Emanuel Wants to Make Chicago "The Most Immigrant-Friendly City in the World"
By Chris Bentley in News on Jul 10, 2012 9:00PM
A certain New York Times travel piece reminded us the Midwest is known nationwide for its genial, hospitable folk. Now Mayor Rahm Emanuel’s Welcoming City Ordinance aims to make Chicago “the most immigrant-friendly city in the world.”
Adolfo Hernandez will head up that effort as director of the Mayor’s brand new Office of New Americans. Hernandez, a second-generation immigrant who grew up in Little Village, told Chicago Tonight he will take city hall on a “road show” through Chicago’s ethnic communities to provide support for entrepreneurs.
The city’s proposals include protections for undocumented immigrants without criminal records. Police will be instructed not to question “law-abiding residents” about their immigration status. Beyond that the proposal remains somewhat vague.
It does sound a bit like a Chicago version of the DREAM act. Emanuel has advocated immigration reform legislation at the state and federal level since becoming Mayor, but he previously drew criticism from immigration reform groups for side-stepping the issue when he was White House Chief of Staff.

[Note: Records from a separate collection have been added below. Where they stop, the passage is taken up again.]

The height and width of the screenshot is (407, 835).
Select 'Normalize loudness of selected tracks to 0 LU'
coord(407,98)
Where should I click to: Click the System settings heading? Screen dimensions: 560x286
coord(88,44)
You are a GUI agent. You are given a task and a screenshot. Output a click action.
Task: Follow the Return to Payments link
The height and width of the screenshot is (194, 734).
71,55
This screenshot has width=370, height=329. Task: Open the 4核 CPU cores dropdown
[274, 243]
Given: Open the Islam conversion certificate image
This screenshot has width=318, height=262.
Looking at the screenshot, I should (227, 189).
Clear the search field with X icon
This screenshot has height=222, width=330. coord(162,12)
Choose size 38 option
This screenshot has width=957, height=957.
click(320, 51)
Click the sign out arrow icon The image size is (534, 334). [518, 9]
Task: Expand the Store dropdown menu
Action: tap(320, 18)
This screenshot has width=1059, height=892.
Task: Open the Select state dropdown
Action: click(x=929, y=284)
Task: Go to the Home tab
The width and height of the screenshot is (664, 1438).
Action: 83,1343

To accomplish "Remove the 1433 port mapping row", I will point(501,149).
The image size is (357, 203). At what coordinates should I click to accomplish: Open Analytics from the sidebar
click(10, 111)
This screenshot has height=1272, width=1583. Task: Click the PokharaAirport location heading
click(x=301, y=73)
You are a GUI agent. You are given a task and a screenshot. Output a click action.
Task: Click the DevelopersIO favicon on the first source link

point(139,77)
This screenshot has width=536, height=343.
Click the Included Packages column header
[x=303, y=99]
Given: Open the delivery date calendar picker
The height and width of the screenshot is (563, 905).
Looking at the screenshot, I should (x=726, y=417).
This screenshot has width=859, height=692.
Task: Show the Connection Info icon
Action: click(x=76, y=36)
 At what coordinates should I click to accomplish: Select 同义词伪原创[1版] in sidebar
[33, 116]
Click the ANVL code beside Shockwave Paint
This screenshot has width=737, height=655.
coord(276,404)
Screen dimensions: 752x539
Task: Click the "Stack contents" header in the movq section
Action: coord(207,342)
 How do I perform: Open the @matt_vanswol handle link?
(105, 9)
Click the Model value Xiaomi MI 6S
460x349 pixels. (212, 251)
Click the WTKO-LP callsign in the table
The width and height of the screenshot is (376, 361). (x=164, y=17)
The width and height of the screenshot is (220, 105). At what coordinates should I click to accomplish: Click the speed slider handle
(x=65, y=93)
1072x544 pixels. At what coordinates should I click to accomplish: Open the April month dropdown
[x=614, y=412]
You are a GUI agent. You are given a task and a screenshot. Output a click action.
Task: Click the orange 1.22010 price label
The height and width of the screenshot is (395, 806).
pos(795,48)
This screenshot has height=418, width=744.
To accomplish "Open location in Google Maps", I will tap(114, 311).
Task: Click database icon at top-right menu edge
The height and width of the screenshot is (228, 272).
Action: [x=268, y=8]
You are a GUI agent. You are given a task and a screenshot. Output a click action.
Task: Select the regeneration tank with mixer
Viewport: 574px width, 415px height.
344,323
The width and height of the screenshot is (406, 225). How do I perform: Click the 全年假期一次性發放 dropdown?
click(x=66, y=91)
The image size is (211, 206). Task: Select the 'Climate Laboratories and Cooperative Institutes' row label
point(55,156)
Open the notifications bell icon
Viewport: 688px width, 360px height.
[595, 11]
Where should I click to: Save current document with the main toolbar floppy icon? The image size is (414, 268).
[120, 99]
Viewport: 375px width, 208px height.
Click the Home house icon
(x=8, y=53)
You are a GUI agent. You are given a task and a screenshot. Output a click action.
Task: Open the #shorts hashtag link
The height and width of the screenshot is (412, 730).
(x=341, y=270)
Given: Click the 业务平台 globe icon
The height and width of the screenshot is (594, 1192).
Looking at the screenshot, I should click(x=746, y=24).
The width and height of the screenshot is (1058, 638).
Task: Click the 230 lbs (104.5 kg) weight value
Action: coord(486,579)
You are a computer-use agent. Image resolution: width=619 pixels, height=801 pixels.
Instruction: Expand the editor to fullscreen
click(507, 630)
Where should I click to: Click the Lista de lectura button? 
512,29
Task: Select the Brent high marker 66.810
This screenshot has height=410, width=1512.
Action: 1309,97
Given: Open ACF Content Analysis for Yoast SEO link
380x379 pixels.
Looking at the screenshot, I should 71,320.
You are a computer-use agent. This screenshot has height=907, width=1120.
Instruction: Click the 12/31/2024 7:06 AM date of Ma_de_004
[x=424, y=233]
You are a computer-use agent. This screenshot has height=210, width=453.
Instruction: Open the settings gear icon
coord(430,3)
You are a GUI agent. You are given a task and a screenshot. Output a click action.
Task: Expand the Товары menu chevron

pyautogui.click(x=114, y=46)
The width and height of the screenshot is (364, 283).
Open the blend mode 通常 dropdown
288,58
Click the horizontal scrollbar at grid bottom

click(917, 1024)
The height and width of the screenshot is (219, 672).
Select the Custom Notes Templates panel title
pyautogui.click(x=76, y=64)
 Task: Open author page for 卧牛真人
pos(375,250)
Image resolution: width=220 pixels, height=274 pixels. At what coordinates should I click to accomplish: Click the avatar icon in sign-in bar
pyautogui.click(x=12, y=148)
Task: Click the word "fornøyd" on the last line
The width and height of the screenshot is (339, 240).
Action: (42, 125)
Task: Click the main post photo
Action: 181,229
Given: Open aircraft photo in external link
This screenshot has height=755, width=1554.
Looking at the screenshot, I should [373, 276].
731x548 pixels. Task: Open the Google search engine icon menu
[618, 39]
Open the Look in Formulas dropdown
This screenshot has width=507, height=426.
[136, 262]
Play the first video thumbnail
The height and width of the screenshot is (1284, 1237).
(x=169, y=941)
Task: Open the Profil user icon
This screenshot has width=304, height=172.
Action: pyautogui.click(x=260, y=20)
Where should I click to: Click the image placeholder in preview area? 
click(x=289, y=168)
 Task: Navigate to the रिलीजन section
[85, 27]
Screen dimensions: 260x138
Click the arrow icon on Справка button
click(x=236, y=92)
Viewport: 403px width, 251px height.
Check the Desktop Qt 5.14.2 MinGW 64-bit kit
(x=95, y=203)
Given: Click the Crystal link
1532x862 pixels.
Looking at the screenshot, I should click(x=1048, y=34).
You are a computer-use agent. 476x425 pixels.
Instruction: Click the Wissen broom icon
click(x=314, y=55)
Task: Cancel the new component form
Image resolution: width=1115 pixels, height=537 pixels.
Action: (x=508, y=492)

In 1870, immigrants made up a larger proportion of Chicago's population than any other place in North America. Of course, demographics have changed. According to 2010 figures from the U.S. Census Bureau, more than half of the country’s foreign-born population now live in just four states: California, New York, Texas and Florida. Illinois had 4.4 percent of the total foreign-born population, the sixth highest proportion in the country. But that, too, could change. As crackdowns on illegal immigration gain traction elsewhere in the country, immigrants in Arizona and Alabama may continue to seek greener pastures.